Los días parecen que se van como agua entre los dedos. Tan rápido sucede que, ya casi estamos en fin de año, celebrando la Navidad. Es así que esta fecha tan especial nos hace reflexionar porque el amor y los valores morales se ponen de manifiesto. Si miramos hacia dentro de nuestro ser, seguro que recordaremos las palabras que nos enseñó el Maestro, Jesús de Nazaret, cuando dijo que "más bienaventurado es dar que recibir". Por tal motivo, no esperemos que lleguen esas fechas de fin de año para tender nuestras manos solidarias. Vamos donde estén nuestros hermanos necesitados. Allí donde realmente hay adultos que hacen lo imposible por trabajar y niños con muchas limitaciones para poder estudiar. Muchos de ellos están en lugares inhóspitos en medio del campo, entre cerros y quebradas.

Los podemos ver en esos pueblitos de los cuales están orgullosos, pero donde el progreso cuesta que llegue. Localidades como Malimán, Angualasto, en Iglesia. O bien, Sierras de Cháves, Elizondo y Riveros, en Valle Fértil. O tal vez Puchuzum, Tamberías, en Calingasta; Las Chacras y Marayes, en Caucete. Y, si hago memoria, empiezan surgir más nombres de lugares donde nuestros comprovincianos hacen patria.

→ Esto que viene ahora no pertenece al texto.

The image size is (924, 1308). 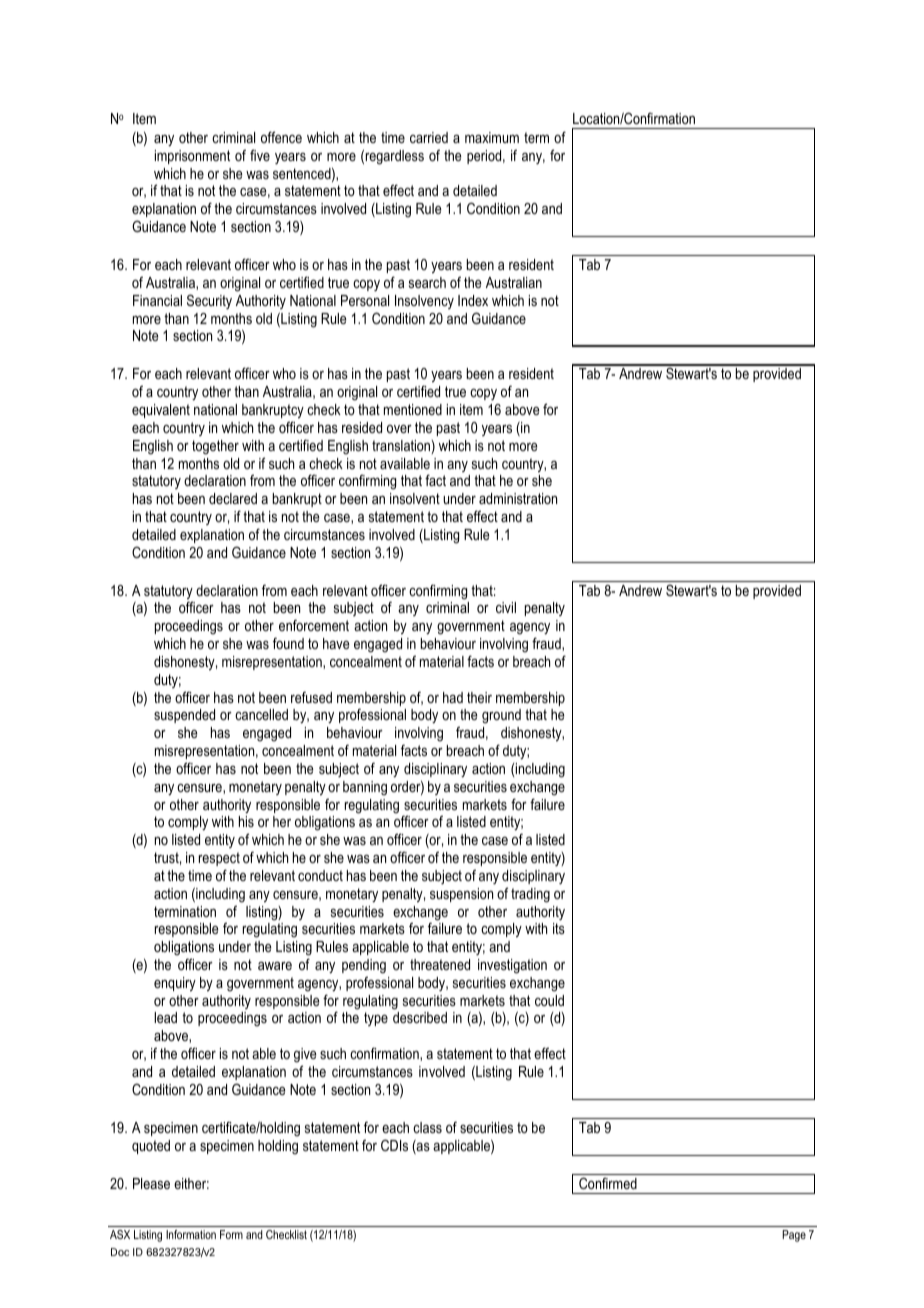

A ellos les llevemos ropa en buen estado, calzado, alimentos no perecederos, artículos de higiene personal y de limpieza del hogar. Pero eso no es todo. Creo que el ser humano necesita ese alimento espiritual necesario para acrecentar la fe en Dios. Por eso se necesitan hombres y mujeres que lleven su aliento, un mensaje de fe, esperanza, y regalar una Biblia, que es la Palabra de Dios.

Por eso, no esperemos que el calendario nos diga que es Navidad para ayudar. Brindemos nuestro amor fraternal en todo tiempo. Este también es el momento.